→ What is expected: Find the line with "pixels, height=480 pixels." in the entries below, then reproduce it and every line after it down to and including the line with "Task: Play the", exactly.

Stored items
# # #
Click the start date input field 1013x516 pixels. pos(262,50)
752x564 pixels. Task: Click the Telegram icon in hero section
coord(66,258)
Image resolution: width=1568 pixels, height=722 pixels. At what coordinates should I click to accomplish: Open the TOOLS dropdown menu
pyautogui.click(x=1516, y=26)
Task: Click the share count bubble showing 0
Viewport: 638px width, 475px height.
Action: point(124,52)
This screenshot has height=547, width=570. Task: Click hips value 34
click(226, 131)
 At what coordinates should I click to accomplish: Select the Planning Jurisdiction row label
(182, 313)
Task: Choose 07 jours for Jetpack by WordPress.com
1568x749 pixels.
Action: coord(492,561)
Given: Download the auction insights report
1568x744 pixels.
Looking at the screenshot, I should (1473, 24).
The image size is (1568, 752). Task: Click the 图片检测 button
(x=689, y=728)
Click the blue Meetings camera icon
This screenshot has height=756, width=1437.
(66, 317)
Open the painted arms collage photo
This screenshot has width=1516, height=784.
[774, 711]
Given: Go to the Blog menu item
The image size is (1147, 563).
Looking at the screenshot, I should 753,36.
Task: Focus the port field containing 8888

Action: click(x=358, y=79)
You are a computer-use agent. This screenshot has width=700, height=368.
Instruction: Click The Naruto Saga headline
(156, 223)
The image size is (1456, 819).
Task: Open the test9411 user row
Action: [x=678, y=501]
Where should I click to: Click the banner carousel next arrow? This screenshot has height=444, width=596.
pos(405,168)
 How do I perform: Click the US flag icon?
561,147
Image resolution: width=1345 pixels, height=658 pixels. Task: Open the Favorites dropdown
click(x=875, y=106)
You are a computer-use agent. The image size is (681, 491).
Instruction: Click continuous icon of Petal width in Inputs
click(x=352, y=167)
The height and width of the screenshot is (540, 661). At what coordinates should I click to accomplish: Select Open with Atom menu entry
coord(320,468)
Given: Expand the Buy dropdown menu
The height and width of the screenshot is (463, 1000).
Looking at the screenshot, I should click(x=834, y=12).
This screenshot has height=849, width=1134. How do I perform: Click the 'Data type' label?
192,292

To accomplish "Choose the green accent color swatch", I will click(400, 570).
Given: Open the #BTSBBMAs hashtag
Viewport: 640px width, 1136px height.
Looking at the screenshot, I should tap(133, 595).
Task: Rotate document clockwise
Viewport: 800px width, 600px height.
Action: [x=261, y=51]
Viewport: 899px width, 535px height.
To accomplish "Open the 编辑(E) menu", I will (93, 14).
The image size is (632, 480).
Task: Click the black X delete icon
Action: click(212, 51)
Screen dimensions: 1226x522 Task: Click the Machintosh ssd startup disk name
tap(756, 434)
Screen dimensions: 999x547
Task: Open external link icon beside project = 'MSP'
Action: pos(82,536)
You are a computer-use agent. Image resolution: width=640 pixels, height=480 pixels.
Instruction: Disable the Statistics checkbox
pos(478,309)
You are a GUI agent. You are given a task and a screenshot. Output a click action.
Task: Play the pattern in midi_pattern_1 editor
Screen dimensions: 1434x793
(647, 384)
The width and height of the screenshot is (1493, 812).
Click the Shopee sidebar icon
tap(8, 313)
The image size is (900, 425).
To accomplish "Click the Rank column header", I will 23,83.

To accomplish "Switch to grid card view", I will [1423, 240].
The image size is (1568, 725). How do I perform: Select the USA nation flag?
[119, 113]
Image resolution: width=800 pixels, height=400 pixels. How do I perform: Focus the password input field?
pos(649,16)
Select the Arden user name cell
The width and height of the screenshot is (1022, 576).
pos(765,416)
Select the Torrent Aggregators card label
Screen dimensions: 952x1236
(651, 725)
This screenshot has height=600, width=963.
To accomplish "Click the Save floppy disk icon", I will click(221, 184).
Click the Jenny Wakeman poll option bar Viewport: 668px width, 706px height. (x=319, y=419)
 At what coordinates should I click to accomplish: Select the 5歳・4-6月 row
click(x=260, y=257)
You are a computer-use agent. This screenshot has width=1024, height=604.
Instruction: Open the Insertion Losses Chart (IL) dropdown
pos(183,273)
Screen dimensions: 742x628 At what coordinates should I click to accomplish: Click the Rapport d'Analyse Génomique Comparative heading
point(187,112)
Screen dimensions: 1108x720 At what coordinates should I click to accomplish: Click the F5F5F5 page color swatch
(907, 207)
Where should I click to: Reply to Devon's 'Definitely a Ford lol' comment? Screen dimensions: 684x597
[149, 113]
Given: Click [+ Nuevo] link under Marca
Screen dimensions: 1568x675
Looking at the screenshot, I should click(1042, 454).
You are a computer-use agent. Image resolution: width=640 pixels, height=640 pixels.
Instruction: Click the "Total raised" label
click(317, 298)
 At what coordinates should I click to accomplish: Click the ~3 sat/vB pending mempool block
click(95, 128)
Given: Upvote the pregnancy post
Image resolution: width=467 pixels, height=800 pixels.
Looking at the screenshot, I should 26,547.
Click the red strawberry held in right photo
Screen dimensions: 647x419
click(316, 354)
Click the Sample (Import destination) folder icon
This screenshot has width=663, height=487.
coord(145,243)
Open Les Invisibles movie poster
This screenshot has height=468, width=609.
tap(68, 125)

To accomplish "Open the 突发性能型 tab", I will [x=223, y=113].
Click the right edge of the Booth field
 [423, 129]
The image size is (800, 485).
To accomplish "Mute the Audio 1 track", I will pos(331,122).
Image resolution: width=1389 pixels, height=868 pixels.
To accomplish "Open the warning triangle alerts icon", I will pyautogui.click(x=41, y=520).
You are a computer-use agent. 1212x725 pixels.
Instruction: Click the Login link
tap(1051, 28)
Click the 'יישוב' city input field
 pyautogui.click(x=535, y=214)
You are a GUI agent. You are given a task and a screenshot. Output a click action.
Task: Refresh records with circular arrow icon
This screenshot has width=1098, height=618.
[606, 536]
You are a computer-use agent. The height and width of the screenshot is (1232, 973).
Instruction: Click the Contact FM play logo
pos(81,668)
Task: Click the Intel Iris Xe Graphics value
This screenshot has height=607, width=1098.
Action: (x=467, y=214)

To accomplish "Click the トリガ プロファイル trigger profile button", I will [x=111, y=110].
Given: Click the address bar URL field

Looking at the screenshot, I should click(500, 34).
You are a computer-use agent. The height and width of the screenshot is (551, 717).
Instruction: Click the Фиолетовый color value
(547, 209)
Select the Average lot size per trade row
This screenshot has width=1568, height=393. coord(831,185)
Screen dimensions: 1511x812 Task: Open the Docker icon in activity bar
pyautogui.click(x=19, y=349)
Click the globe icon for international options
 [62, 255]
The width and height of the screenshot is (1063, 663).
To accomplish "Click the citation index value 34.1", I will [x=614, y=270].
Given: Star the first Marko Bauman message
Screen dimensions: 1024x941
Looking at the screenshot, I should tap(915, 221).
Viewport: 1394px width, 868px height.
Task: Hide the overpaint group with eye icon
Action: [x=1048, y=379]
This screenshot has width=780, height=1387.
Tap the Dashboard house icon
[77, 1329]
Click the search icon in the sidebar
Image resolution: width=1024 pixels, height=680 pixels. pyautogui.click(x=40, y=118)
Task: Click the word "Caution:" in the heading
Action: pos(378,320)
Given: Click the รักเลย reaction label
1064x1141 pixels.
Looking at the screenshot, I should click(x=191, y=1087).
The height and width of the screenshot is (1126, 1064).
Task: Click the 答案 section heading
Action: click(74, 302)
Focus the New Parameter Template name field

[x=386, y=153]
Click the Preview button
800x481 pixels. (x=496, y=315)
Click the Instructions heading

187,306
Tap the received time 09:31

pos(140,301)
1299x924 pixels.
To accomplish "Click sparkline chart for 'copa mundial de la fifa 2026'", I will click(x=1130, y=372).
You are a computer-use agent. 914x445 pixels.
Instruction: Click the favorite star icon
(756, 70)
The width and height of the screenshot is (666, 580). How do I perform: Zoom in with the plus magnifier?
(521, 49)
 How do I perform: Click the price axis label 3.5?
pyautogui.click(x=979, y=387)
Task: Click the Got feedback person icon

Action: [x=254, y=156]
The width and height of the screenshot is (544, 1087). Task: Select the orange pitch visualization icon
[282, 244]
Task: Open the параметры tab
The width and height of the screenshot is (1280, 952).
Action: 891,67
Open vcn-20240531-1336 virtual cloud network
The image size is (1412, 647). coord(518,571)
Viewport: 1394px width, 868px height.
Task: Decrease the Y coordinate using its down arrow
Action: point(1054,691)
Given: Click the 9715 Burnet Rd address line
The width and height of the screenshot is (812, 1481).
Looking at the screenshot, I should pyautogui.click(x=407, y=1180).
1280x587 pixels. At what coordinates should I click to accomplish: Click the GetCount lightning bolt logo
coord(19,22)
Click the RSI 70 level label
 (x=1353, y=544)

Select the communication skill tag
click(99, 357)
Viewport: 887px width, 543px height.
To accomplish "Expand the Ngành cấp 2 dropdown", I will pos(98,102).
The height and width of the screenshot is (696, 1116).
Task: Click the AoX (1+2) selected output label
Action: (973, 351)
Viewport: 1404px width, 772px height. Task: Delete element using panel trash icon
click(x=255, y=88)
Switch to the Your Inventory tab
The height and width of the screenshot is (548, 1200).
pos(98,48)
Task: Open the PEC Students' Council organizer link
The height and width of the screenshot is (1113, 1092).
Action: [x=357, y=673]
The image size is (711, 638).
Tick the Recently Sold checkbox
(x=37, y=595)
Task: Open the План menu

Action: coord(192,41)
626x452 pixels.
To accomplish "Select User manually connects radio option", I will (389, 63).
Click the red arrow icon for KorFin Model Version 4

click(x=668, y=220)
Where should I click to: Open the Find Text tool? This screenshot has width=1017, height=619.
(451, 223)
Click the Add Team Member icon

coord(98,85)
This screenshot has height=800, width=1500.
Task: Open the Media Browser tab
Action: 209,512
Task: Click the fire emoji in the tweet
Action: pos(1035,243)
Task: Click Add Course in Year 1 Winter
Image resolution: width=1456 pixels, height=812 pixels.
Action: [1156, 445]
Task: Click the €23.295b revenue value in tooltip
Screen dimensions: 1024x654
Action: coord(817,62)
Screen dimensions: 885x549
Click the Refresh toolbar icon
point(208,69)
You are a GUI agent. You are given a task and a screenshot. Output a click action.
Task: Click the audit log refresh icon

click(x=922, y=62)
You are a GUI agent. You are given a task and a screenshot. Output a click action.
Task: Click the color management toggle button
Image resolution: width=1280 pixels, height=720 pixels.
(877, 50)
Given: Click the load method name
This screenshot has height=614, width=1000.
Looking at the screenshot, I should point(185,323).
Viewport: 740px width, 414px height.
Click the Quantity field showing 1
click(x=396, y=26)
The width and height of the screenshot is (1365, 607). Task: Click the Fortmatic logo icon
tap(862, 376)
# # #
→ Solved problem:
You are a computer-use agent. Image resolution: width=640 pixels, height=480 pixels.
Instruction: Disable the Statistics checkbox
pos(478,309)
You are a GUI agent. You are given a task and a screenshot. Output a click action.
Task: Play the pattern in midi_pattern_1 editor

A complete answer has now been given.